There are three main ways of harnessing electricity: solar panels, wind turbines, and micro-hydro electricity. Each method has its pros and cons. However, once set up, any of these electricity systems will power your home for ages. Micro-hydro electricity is a great, lesser-known option if your vacation home is near running water.
Dispose of waste
Composting is the ultimate way to reuse waste. You can throw away any plant-based matter into a compost pile to fertilize your garden with later. You will also need to set up a septic system unless you plan to use an outhouse.
Grow your own food
Depending on how long or often you will be using your vacation home, a garden and/or livestock will save you thousands on grocery store costs. Plus, you will always know exactly what is going into your body. Those who have been growing their own food for years agree the most important homestead crops are potatoes, corn, beans, and squash. Chickens are a great addition for laying eggs and helping with compost.

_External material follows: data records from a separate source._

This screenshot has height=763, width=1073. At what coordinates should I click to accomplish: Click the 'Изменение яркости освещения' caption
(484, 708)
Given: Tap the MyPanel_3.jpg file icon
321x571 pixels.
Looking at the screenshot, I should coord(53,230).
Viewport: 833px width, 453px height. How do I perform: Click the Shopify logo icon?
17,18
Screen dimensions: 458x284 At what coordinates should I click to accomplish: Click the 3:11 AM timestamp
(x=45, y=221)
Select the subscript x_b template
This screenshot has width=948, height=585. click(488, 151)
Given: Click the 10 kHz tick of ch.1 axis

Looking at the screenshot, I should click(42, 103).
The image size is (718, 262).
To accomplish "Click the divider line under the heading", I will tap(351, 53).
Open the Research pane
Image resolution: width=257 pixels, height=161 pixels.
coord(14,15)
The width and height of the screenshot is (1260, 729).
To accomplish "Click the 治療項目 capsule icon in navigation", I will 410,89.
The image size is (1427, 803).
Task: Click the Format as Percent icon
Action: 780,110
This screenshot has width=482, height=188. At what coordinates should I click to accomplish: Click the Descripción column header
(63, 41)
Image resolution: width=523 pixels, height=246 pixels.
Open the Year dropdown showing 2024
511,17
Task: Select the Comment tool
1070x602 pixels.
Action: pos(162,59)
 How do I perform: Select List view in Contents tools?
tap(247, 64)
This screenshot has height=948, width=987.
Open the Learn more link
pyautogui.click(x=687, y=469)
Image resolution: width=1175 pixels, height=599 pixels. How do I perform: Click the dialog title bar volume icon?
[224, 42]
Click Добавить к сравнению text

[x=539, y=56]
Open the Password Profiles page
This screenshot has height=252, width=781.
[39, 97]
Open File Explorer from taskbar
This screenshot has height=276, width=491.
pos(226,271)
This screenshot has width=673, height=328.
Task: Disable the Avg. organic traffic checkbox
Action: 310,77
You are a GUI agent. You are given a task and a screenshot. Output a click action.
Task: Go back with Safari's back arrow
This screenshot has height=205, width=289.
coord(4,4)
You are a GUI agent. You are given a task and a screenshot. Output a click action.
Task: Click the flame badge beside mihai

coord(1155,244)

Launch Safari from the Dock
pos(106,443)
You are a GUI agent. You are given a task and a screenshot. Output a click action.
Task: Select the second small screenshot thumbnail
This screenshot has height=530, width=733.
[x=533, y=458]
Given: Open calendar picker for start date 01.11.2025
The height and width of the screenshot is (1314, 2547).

Don’t want to own, then rent
Aside from creating your own off the grid getaway, rentals are another option. Off-the-grid homes are becoming increasingly popular on travel sites like Airbnb. Rentals are a great way to try out an off-the-grid lifestyle to see what works for you. Of course, there are varying levels from tiny cabins far from civilization to high-tech, solar panel-clad dwellings.
Some stellar off-the-grid vacation home examples include:
- Off-the-Grid itHouse, Southern California
- Pisgah Highlands Cabin, North Carolina
- Baja Off the Grid, Baja California, Mexico
Living off the grid has countless benefits for yourself and the environment. There are many levels to accomplishing an off-the-grid lifestyle, from completely roughing it to integrating with a more modern lifestyle.
At any rate, it is worth looking into big and small ways you can maintain a more sustainable vacation home.